La buona direzione d’attori non manca. A questo, Aronofsky ha ben abituato il suo pubblico, ma la gestione di un vero e proprio mega-set è tutt’altro. L’azione della macchina da presa è tutta affidata all’effettistica, non sempre all’altezza (come la dubbia animazione della colomba bianca che chiuderà il Diluvio). Non ci sono tagli che colpiscano davvero lo spettatore, se non la coralità delle scene in totale. La prima goccia di pioggia del Diluvio Universale è una poco inedita soggettiva davvero troppo simile a quella che segue la morte di Gesù in The Passion di Gibson. Non che la citazione sia da vietarsi o non gradita in genere, ma qui la scelta, tra le mille possibilità nella fantasia di un regista di tale caratura poteva anche differenziarsi.
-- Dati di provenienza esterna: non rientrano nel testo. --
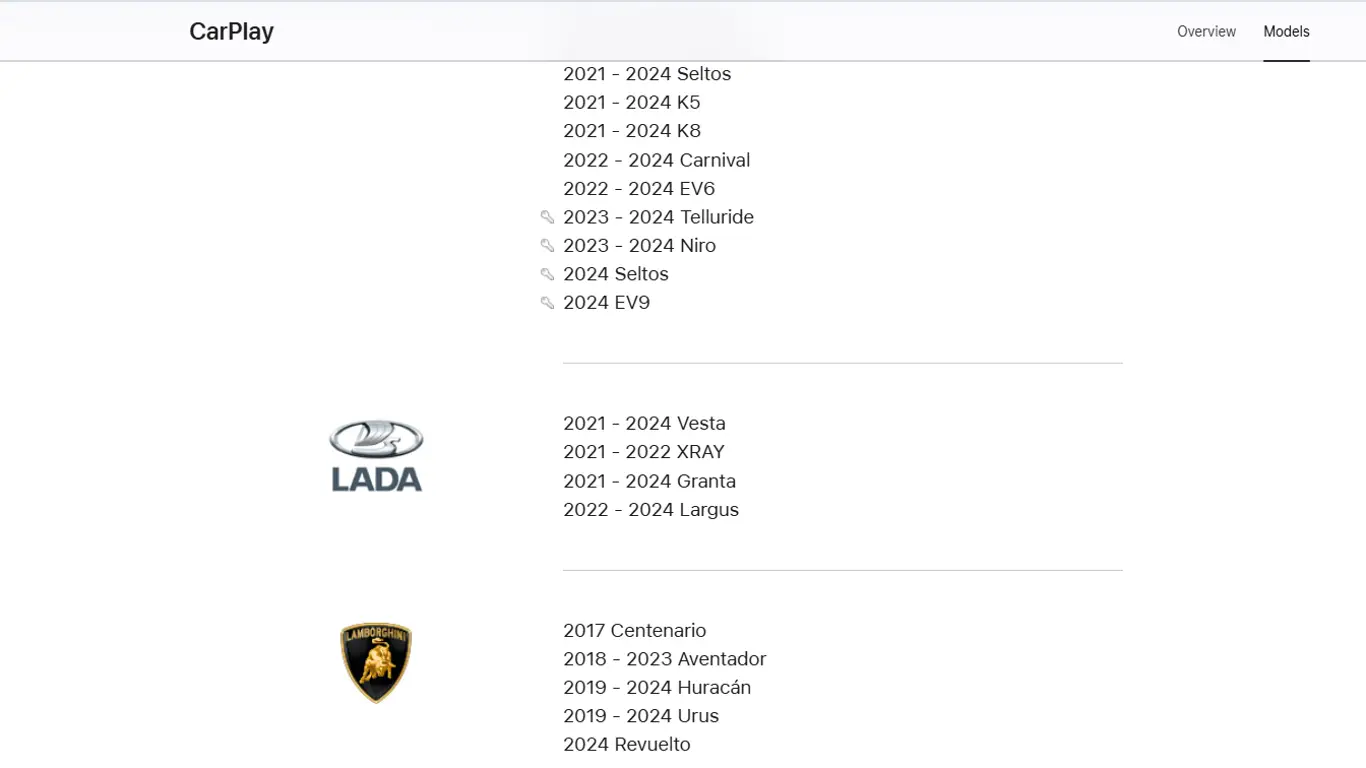Switch to the Models tab
1366x768 pixels.
coord(1286,32)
“Girando in auto per quei luoghi pensavo: «Wow, questo è perfetto per Noah». Sembra una terra primordiale perché si vedono ancora il calore e il vapore che escono dalla terra”

Il punto questo Noah lo segna sicuramente nelle location. Come dalle dichiarazioni dello stesso regista che scoprendo l’Islanda durante un viaggio ne scelse le nordiche lande per rappresentare un mondo perduto nel tempo, dove Noè e i suoi avi vivevano per centinaia di anni. E un altro ancora è l’inaspettato Tubal-cain di Ray Winstone. Il malvagio figlio di Caino che contrasta Noè nella costruzione dell’Arca è stato aggiunto in questa trasposizione pur non essendo menzionato nei capitoli riguardanti, ma la drammaturgia funziona – oltre all’intrigante attore di Indiana Jones e il Regno del Teschio di Cristallo, e The Departed – per la determinazione di un protagonista tormentato dal suo fragile lato umano.

Considerando uno script interessante, anche se un po’ raffreddato dalla regia sbagliata, magari tra qualche anno ne vedremo una nuova versione. Un’opportunità che poteva essere colta affidando il progetto non tanto a un grande autore di potenti storie d’uomini, ma a un costruttore di mondi altri e epiche avventure. Il pensiero vola su tanti nomi, e non soltanto su chi, filmicamente s’intende, ha fatto colonizzare e salvare pianeti blu, o  a chi invece ha permesso a un solo uomo di salvare centinaia di ebrei dalla Shoah. A parte le digressioni, l’occasione resta quella di portare nei cinema l’Antico Testamento, testo sacro per ebrei e cristiani che potrebbe regalare ai più giovani, e non solo, qualche spunto per una vita interiore.